Paul H. answered 10/07/20
PhD in Geology with 15+ years of teaching experience
This is a triangle question. When you stand on the ground next to a taller friend and the sun makes a shadow for each of you, the ratio of your shadow lengths is the same as the ratio of your heights. What does that mean? How does it help here?
If your shadow is 6 feet long, and your friend's shadow is 8 feet long, the ratio between these lengths is 6/8 (6 divided by 8, or 3/4). This is very useful, because now you know the ratio between your height and your friend's height; it's the same, 3/4. A ratio is very useful, because when you know the ratio, and you know your height, you can easily find your friend's height. You are 3/4 as tall as your friend! If you're only 3 feet tall, your friend is 4 feet tall (3 feet times 4/3). If you are 4 feet tall, your friend is 5 feet 4 inches (that's 4 feet times 4/3, or 5 feet + 1/3 foot, and 1/3 of 12" is 4").
So now you know everything needed to figure this out. Instead of You in this problem, we have a 6 1/2 foot tall object (a woman on a podium, 5 + 1 1/2 feet) casting a 15 foot shadow. Instead of your taller friend, we have a telephone pole casting a 20 foot long shadow. So you have one height, and the two shadow lengths, so you calculate the ratio of shadow lengths (15/20 = 3/4) and just like in the first case, you flip it upside down and multiply times the height of the smaller object: 4/3 times 6.5 feet -- I'll let you calculate that amount to get the final answer you need for the height of the telephone pole. It's actually quite a bit short for a telephone pole!
The one part I didn't explain up there is how to know whether to multiply by the ratio or divide by the ratio to get the answer. This confuses lots of people. To figure out for a case like this, just look at the problem and it needs to make sense. You know that your friend casts a longer shadow than you do, so your friend is taller than you. You need to multiply your height by some ratio, so is it the ratio we calculated (3/4) or the inverse ratio (flipped upside down, 4/3)? It's the bigger one, the one that is Greater Than 1, so that when you multiply times the smaller height, you'll get a bigger height. So for the problem, you don't multiply the woman+podium height by 3/4, you multiply by 4/3 to get a taller height.
That's the common sense way to figure out how to do this. ALWAYS try to make sense of your answer this way... Is my answer for the telephone pole sensible? It the pole higher than the woman on the podium? It should be because it casts a longer shadow.
But you should also know how to do this with UNITS. Then you can double check your answer against the common sense approach above.
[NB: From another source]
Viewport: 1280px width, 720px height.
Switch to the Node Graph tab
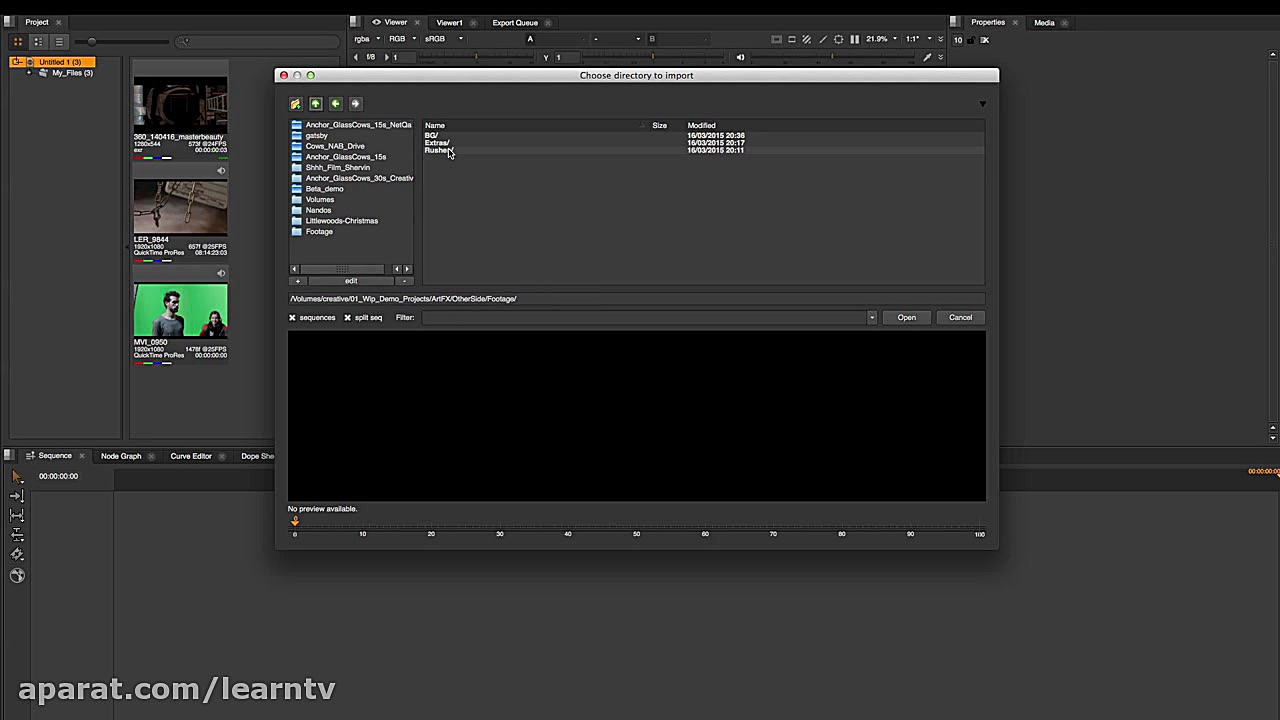(121, 456)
The ratio of units for the shadows needs to coordinate the ratio of units for the heights, so that you can cancel units from the top and bottom of the equation. For you and your friend, this looks like this:
Your height Your shadow
------------------- = ---------------------------
Friend height Friend's shadow
or you can flip them both upside down and they're still equal.
To solve this for your friend's height, we can "cross multiply": the bottom of one side times the top of the other side = top of first side times bottom of other side:
Your height X Friend's shadow = Friend's height X Your shadow
Then to solve for your Friend's height, you get rid of the parts on the right side you don't want (if you get rid of "Your shadow" on the right side, you'll be left with "Friend's height" over there). So you DIVIDE both sides by that shadow:
Your height X Friend's shadow = Friend's height X Your shadow
----------------------------------- -------------------------------------
Your shadow Your shadow
Then what? On the right side we see "Your shadow" on both top and bottom, which means the right side is just your Friend's height times 1 (your shadow cancels out top and bottom):
Your height X Friend's shadow = Friend's height
-----------------------------------
Your shadow
And that's just what we did up above, multiply your height times the ratio of your friend's shadow to your shadow:
4 feet X 4/3 = Friend's height
Hope that explains how to think about questions like this one.